Un’analisi dei dati del sondaggio sui redditi e sulla partecipazione ai programmi dell’US Census Bureau ha mostrato che il 51% dei lavoratori aveva un piano DC tramite il loro principale datore di lavoro. Dei lavoratori con un saldo positivo del piano DC, l’80% aveva un piano DC tramite il loro datore di lavoro principale, ha affermato NIRS.
“Se i lavoratori risparmiano per la pensione in un piano DC, è quasi certamente perché hanno un piano per il loro lavoro”, ha affermato NIRS. “Ciò suggerisce che i lavoratori americani hanno faticato a risparmiare adeguatamente per la pensione, soprattutto perché non viene loro offerto alcun piano di risparmio previdenziale sul lavoro”.
Tra i lavoratori con piani DC positivi, i saldi medi erano di 40.000 dollari nel dicembre 2022, secondo il rapporto. Tuttavia, considerando tutti i lavoratori, compresi quelli senza alcun risparmio previdenziale, l’importo medio risparmiato è stato di soli 955 dollari.
“La conclusione è che se gli americani non risparmiano per la pensione tramite il loro datore di lavoro, probabilmente non risparmiano affatto”, ha affermato il NIRS.
Il direttore esecutivo del NIRS Dan Doonan ha affermato che poiché gli americani affrontano “una crescente crisi di accessibilità economica”, la pensione deve essere una parte della conversazione.
“La maggior parte dei programmi pensionistici oggi si basa sul risparmio volontario dei lavoratori, con la tensione tra risparmio e costo di acquisto di una casa, di un asilo nido e di un’università che crea enormi sfide per la classe media”, ha affermato Doonan in un comunicato stampa. “Questa ricerca mostra la fragilità sia delle infrastrutture pensionistiche del paese sia della preparazione pensionistica per la tipica famiglia statunitense”.
Doonan ha evidenziato i dati sui risparmi previdenziali delle persone di età compresa tra 55 e 64 anni; in quella fascia di età, la mediana risparmiata per la pensione è di $ 30.000.
“Anche tra coloro che hanno risparmi, i saldi spesso sono troppo bassi per sostenere una pensione sicura”, ha affermato Doonan. “Rafforzare l’accesso a piani pensionistici affidabili è essenziale se vogliamo che gli americani vadano in pensione con dignità anziché con ansia”.
L’importo che i lavoratori hanno risparmiato è in netto contrasto con quanto si aspettano di aver bisogno in pensione.
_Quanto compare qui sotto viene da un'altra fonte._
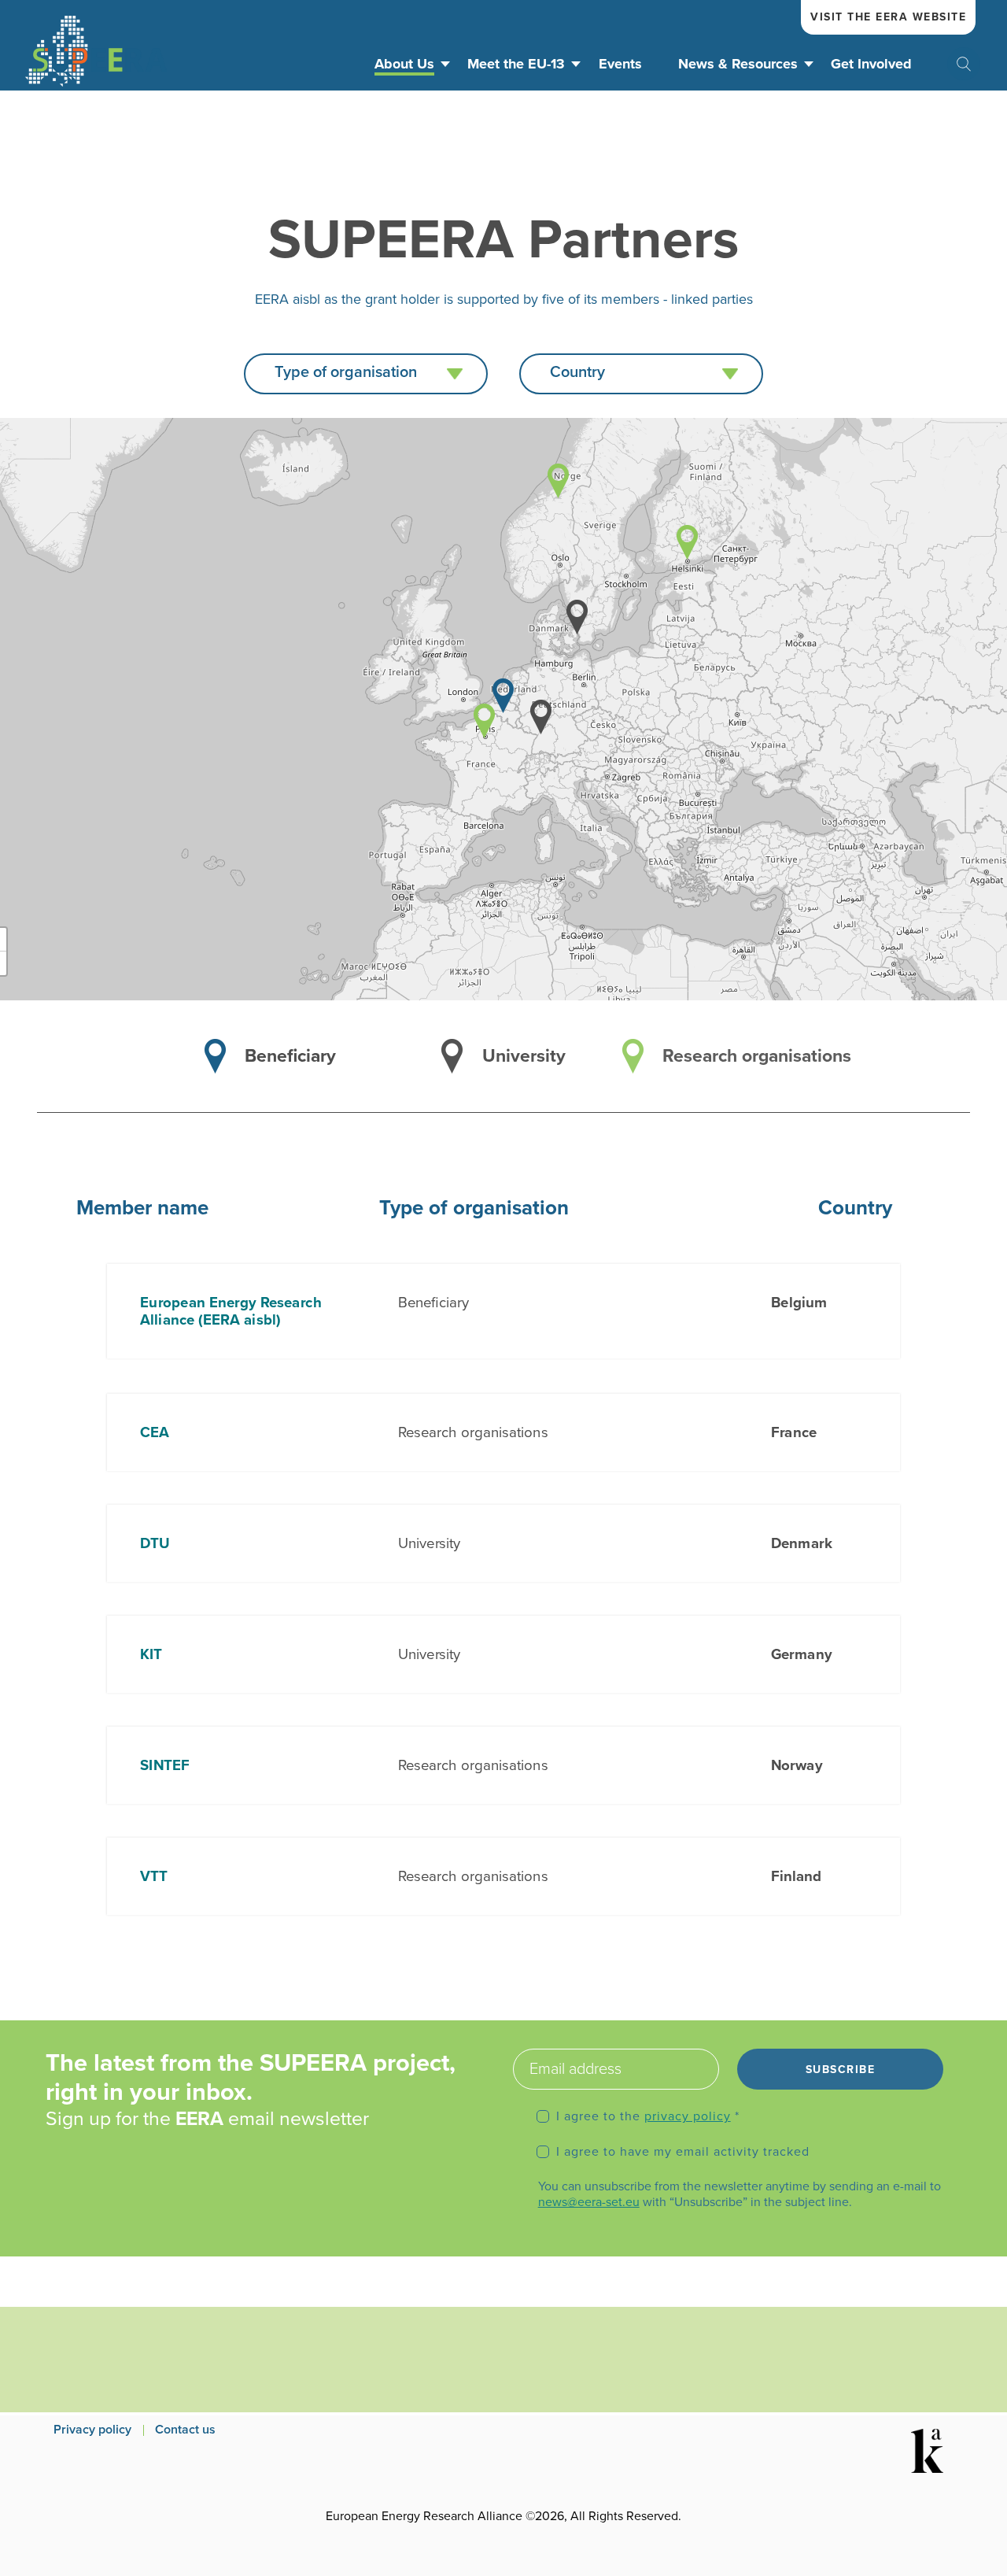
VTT (154, 1876)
Secondo un rapporto del dicembre 2025 di Betterment at Work, un fornitore di piani 401 (k), poco meno del 50% dei lavoratori statunitensi ha affermato che avrà bisogno di almeno 1 milione di dollari di risparmi per andare in pensione comodamente.
Parte del problema potrebbe essere che i datori di lavoro non sono consapevoli della realtà dei propri dipendenti. Mentre più di tre quarti dei datori di lavoro ritengono che i propri dipendenti siano pronti per la pensione, meno della metà dei lavoratori la pensa così, secondo un rapporto della PNC Bank dell’agosto 2025.